*** Begin section ***
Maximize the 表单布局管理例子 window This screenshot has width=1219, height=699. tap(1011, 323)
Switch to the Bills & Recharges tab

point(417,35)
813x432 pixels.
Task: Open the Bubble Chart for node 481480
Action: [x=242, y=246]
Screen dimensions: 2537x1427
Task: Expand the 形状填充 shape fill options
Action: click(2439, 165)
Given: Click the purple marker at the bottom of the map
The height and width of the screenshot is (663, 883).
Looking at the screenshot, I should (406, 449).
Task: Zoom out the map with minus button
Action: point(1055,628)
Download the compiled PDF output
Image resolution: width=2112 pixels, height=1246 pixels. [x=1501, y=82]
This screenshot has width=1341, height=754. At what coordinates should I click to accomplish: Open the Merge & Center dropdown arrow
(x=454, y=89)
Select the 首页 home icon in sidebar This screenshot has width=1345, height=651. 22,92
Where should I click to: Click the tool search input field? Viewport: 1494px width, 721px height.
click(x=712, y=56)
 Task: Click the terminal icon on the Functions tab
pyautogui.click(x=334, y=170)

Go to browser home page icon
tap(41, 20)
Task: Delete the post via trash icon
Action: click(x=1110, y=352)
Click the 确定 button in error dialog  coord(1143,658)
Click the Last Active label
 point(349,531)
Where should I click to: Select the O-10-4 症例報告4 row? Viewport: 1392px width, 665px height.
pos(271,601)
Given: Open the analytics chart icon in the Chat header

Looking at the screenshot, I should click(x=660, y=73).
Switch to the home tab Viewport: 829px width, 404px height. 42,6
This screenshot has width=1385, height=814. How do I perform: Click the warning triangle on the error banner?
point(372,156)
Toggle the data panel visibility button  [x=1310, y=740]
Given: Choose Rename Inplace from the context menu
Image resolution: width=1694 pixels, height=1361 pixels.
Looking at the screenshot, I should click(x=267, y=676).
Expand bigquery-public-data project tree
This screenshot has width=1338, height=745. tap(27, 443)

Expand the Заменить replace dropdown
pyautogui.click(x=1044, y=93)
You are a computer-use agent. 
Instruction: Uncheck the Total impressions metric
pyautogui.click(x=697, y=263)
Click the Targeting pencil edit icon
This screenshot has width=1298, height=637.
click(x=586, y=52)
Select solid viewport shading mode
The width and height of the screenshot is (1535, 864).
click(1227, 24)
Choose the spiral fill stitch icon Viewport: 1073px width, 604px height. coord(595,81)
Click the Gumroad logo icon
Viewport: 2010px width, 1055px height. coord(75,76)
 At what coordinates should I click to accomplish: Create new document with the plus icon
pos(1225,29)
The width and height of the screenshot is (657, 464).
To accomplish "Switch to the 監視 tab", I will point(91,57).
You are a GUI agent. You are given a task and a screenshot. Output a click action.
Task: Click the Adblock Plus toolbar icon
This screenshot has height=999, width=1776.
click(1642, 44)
*** End section ***
* EXERCISE DIRECTIONS
Please copy out each line of the material that contains the string "agent".

* ANSWER TO THIS EXERCISE
You are a computer-use agent. 
You are a GUI agent. You are given a task and a screenshot. Output a click action.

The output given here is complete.